The boy was frightened and would have fled had not his master pulled him after the bear.
Old Bruno bellowed even more fearfully and lumbered off into the trees. Clearly, it was foolhardy to pursue him into the depths of the forest where they might encounter more bears or even wolves. But the master had an idea.
“Put on the goat’s mask and bang your drum,” he told the boy
At the same time he shouted gruffly to the bear, just as he did when he was showing him off, “Dance, Bruno, dance!”
All of a sudden the bear stopped in his tracks, stood up on his hind legs, and began to twirl around slowly. In the meantime, his wily master crept closer, shouting and calling, “Dance, Bruno, dance!”
His assistant all the while clowned before the bear, beating the drum and singing. When the master was quite near, he lunged forward to grab the chain. The bear saw the ruse too late, roared helplessly, and tried to escape. But the master clung on tightly.

And that was how Old Bruno came to be recaptured. Once again he was led round the fairs and inns, forever twirling, clowning, and dancing in his chains.
For people’s amusement.
MASHA AND THE MUSHROOMS

Two little sisters were walking home from gathering mushrooms when they came to a railway track. Thinking no train was near, they climbed over a rail and were crossing the line when, from out of nowhere, a great locomotive whistled shrilly.
The two little girls were scared out of their wits. As the bigger girl held back, her little sister dashed forward to the middle of the track.
“Masha, Masha!” cried her sister. “Go on, go on. Cross the track quickly.”
But the train made such a clattering as it approached that Masha did not hear; she thought she was being called back. And as she turned, the poor girl stumbled and fell, scattering the mushrooms from her basket all over the railway track.
In a panic, the girl tried quickly to gather them up.
The train was now quite near. Its driver hollered and pulled the whistle for all he was worth, and in the meantime Masha’s sister was screaming frantically to her:
“Leave the mushrooms! Oh, let them be!“
Through the din, however, the little girl heard only “the mushrooms” and, thinking her sister had said to pick them up, she was crawling along the track on hands and knees, picking up her scattered mushrooms.
The train was now bearing down on hen . . . There was nothing anyone could do. And, with one despairing whistle, the great monster was upon her.
Masha’s sister could not bear to look: she hid her head in her hands in horror. Ashen-faced, the train’s passengers stared dumbly from the windows, while the guard peered back along the track to see what had become of the poor girl.
There she was, face pressed to the ground, lying motionless between the rails. And then, as the train rumbled on its way, she suddenly lifted her head, picked up the rest of her mushrooms, and ran off, unharmed, to her sister.
DEATH OF A BIRD-CHERRY TREE

A bird-cherry had grown wild beside the path to the nut grove and was blocking out the sunlight from our young hazel trees. For a long time I pondered over it: Should I or should I not cut down the tree?
It seemed a shame to kill such a beautiful thing.
The bird-cherry was more of a tree than a bush, some three feet in girth and twelve feet high, all gnarled and forked, and graced with a white sweet-scented blossom whose fragrance wafted even as far as the house.
I would surely have let it live had not one of my woodmen begun the job one morning. No doubt I had told him sometime earlier to grub out all the bird-cherry
When I came on the scene his axe had already bitten a good foot out of the trunk; and the sap was squealing its complaint at each blow of the axe.
“Oh, well, perhaps it’s all for the good,” I sighed, taking up an axe and lending a hand.
With the chips flying about and the sweet smell of freshly hewn wood in my nostrils, all my doubts about the bird-cherry vanished. My mind was now set on felling the tree. And when we laid aside our axes and put our shoulders to the tree, trying to push it over, I felt a sense of triumph course through my veins. We heaved hard: the leaves trembled, showering us with dewdrops and little white bouquets of petals.

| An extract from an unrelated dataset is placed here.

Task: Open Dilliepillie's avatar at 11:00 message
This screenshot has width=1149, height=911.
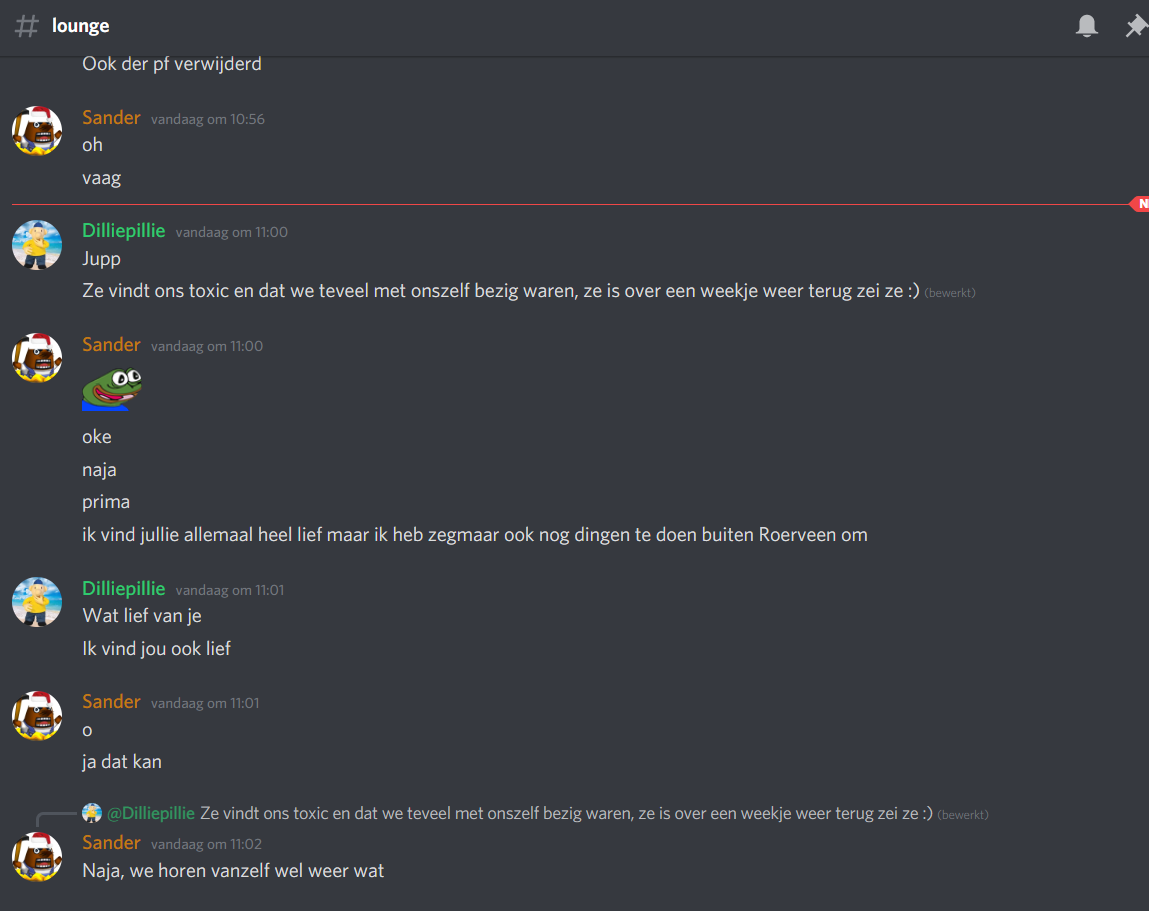Action: point(37,245)
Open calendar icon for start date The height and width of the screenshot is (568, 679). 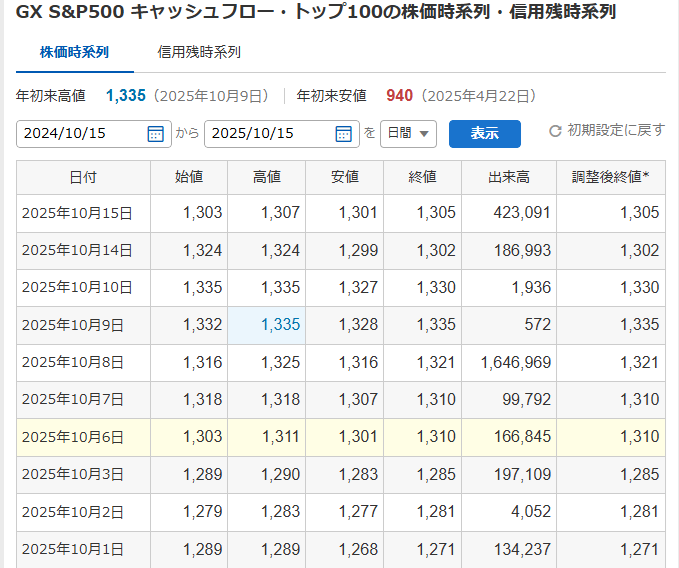[x=155, y=134]
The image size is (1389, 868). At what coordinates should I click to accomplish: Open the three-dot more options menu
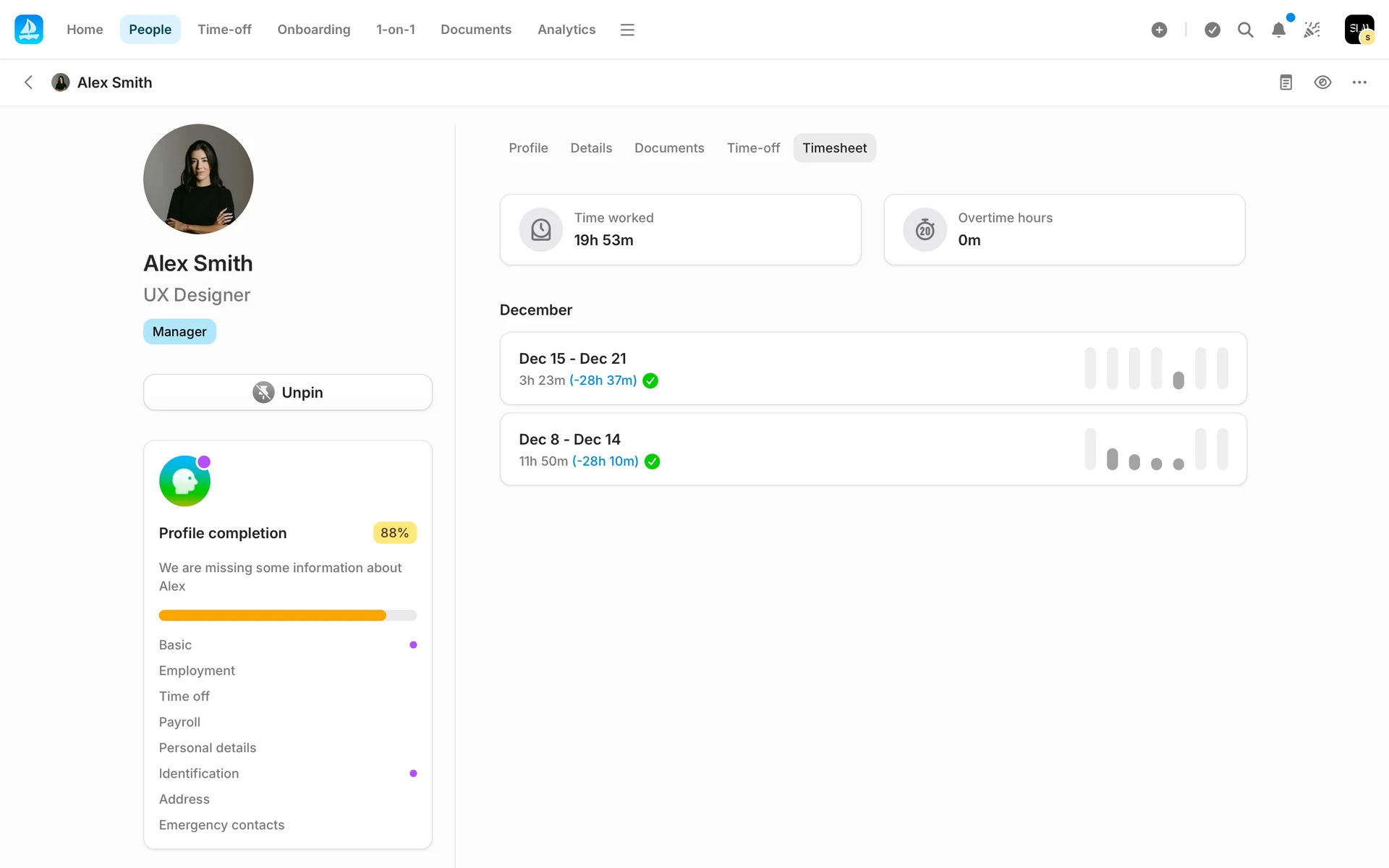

And then an unnerving sound came from inside the very soul of that tree. It was as if someone was screaming in unbearable pain, a tearing, wrenching, long drawn-out scream.
Gripped by a mixture of fear and sorrow, we hastily gave a last heave and, with a heartrending, sobbing sigh, the tree shuddered and fell.
After the first crash, the branches and blossoms lay trembling for a while, then lay still. For several moments, the woodman and I stood silent, unable to speak. Then, in the awkward hush, my companion muttered:
“Whew, she don’t die easy, Sir!“
A lump in my throat blocked my words, and I turned quickly to make my way back to the house. I did not dare glance back.
LITTLE PHILIP WHO WANTED
TO GO TO SCHOOL

Philip was too young to go to school’ But when, at the end of the summer holidays, the older children went off to school, Philip got ready to go too.
His mother was surprised.
“Where are you going, Philip?”
“To school”
“But you’re still too young,” she said with a smile.
His playmates were all in school Father had gone off early that morning to work. And now mother had gone out shopping.